Def("GetOneHotColumnInformation", (
Let("el", _),
ToDictionary([
"et": OrderByValue(el.EventTypes),
"at": ToDictionary(ConcatTop(OrderByTop(el.CaseAttributes, Name).[_: Values]))
])
));
Def("GenerateOneHot", "cases", (
Let("columnInformation", _),
cases.(
Let("cas", _),
Flatten(
[
columnInformation.Get("et").(Let("et", _), If(Count(cas.EventsByType(et)) > 0, 1, 0)),
(
Let("atColumns", columnInformation.Get("at")),
OrderByValue(atColumns.Keys).(
Let("key", _),
Let("values", atColumns.Get(key)),
Let("caseValue", cas.Attribute(key)),
values.(If(_ == caseValue, 1, 0))
)
)
]
)
)
));
Let("el", EventLogById(1));
Let("columnInformation", el.GetOneHotColumnInformation());
Let("allCases", el.Cases);
Let("allCasesOH", columnInformation.GenerateOneHot(el.Cases));
Let("trainDataOH", allCasesOH);
Let("outcomes", allCases.(Duration > TimeSpan(24)));
Let("testDataOH", allCasesOH);
Let("predictions",
MLModel("randomforest")
.Train(trainDataOH, outcomes)
.Transform(trainDataOH));
Sum(Zip(outcomes, predictions).(_[0] == _[1] != 0)) / Count(outcomes)
Example #2: Train a model using an a 75% sample of an event log and test its performance by using the rest 25% of the event log.
Def("GetOneHotColumnInformation", (
Let("el", _),
ToDictionary([
"et": OrderByValue(el.EventTypes),
"at": ToDictionary(ConcatTop(OrderByTop(el.CaseAttributes, Name).[_: Values]))
])
));
Def("GenerateOneHot", "cases", (
Let("columnInformation", _),
cases.(
Let("cas", _),
Flatten(
[
columnInformation.Get("et").(Let("et", _), If(Count(cas.EventsByType(et)) > 0, 1, 0)),
(
Let("atColumns", columnInformation.Get("at")),
OrderByValue(atColumns.Keys).(
Let("key", _),
Let("values", atColumns.Get(key)),
Let("caseValue", cas.Attribute(key)),
values.(If(_ == caseValue, 1, 0))
)
)
]
)
)
));
Let("el", EventLogById(1));
Let("columnInformation", el.GetOneHotColumnInformation());
Let("allCases", Shuffle(el.Cases));
Let("lastTrainCaseIndex", 0.75 * CountTop(el.Cases));
Let("trainCases", allCases[NumberRange(0, lastTrainCaseIndex)]);
Let("testCases", allCases[NumberRange(lastTrainCaseIndex + 1, CountTop(el.Cases) - 1)]);
Let("trainDataOH", columnInformation.GenerateOneHot(trainCases));
Let("testDataOH", columnInformation.GenerateOneHot(testCases));
Let("trainOutcomes", trainCases.(Duration > TimeSpan(24)));
Let("testOutcomes", testCases.(Duration > TimeSpan(24)));
Let("predictions",
MLModel("randomforest")
.Train(trainDataOH, trainOutcomes)
.Transform(testDataOH));
Sum(Zip(testOutcomes, predictions).(_[0] == _[1] != 0)) / Count(testOutcomes)
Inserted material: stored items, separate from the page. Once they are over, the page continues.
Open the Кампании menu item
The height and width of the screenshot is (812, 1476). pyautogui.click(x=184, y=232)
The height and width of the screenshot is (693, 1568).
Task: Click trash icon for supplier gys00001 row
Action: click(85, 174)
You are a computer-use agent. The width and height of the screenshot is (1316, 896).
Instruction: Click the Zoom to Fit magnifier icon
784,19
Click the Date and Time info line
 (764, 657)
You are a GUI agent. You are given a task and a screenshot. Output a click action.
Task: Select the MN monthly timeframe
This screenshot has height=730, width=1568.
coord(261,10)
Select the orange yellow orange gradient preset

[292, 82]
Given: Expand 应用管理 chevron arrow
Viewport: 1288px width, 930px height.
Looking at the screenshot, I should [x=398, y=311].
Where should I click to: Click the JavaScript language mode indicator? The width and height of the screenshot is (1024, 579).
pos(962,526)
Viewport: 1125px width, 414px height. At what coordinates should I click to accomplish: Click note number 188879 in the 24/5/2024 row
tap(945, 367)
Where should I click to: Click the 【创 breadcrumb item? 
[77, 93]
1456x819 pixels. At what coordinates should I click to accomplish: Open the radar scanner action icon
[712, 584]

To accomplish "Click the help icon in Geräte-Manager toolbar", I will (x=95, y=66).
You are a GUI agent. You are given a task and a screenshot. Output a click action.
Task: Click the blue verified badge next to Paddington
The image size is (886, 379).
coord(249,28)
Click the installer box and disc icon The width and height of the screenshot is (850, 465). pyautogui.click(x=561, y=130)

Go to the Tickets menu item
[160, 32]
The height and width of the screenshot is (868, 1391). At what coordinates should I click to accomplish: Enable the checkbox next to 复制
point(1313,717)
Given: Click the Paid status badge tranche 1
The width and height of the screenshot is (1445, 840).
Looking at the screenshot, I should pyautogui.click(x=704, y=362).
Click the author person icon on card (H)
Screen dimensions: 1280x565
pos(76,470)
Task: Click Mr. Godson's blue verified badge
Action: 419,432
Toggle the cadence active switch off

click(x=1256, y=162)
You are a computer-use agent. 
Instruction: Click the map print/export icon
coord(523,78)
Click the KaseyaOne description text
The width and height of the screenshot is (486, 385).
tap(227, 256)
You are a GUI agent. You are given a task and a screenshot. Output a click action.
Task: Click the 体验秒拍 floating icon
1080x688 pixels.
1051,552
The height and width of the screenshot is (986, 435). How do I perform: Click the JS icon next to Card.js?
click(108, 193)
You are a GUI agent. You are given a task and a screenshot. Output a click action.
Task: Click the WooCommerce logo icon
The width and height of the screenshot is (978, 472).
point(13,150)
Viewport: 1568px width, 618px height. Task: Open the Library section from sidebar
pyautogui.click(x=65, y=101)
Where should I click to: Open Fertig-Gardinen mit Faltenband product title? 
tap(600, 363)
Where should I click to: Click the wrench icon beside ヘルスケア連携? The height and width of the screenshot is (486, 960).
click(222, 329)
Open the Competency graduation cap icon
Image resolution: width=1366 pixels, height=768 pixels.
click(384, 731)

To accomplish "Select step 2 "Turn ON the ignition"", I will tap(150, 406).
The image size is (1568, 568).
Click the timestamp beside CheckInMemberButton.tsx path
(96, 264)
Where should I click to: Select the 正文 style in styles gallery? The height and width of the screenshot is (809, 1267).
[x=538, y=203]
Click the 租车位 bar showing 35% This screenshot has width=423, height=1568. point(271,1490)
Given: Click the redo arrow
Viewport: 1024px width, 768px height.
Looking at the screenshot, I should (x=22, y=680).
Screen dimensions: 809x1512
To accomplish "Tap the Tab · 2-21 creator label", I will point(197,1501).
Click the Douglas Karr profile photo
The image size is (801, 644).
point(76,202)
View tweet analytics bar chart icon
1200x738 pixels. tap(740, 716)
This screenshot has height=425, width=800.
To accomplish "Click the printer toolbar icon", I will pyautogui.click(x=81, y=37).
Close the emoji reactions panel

Example #3: Three sets of cases: training cases, target cases (subset of training cases) and test cases (independent set of cases). Try to predict which cases in the test set will eventually end up becoming a case in target cases.
Def("GetOneHotColumnInformation", (
Let("el", _),
ToDictionary([
"et": OrderByValue(el.EventTypes),
"at": ToDictionary(ConcatTop(OrderByTop(el.CaseAttributes, Name).[_: Values]))
])
));
Def("GenerateOneHot", "cases", (
Let("columnInformation", _),
cases.(
Let("cas", _),
Flatten(
[
columnInformation.Get("et").(Let("et", _), If(Count(cas.EventsByType(et)) > 0, 1, 0)),
(
Let("atColumns", columnInformation.Get("at")),
OrderByValue(atColumns.Keys).(
Let("key", _),
Let("values", atColumns.Get(key)),
Let("caseValue", cas.Attribute(key)),
values.(If(_ == caseValue, 1, 0))
)
)
]
)
)
));
Let("el", <event log to use>);
Let("trainCases", <cases to use for training>);
Let("targetCases", <cases representing the properties we want to try to predict (subset of traincases)>);
Let("testCases", <cases to use for testing>);
Let("targetCasesDict", ToDictionary(targetCases:true));
Let("outcomes", traincases.(Let("c", _), targetCasesDict.ContainsKey(c) ? 1 : 0));
Let("columnInformation", el.GetOneHotColumnInformation());
Let("mlModel", MLModel("randomforest"));
mlModel.Train(columnInformation.GenerateOneHot(trainCases), outcomes);
mlModel.Transform(columnInformation.GenerateOneHot(testCases));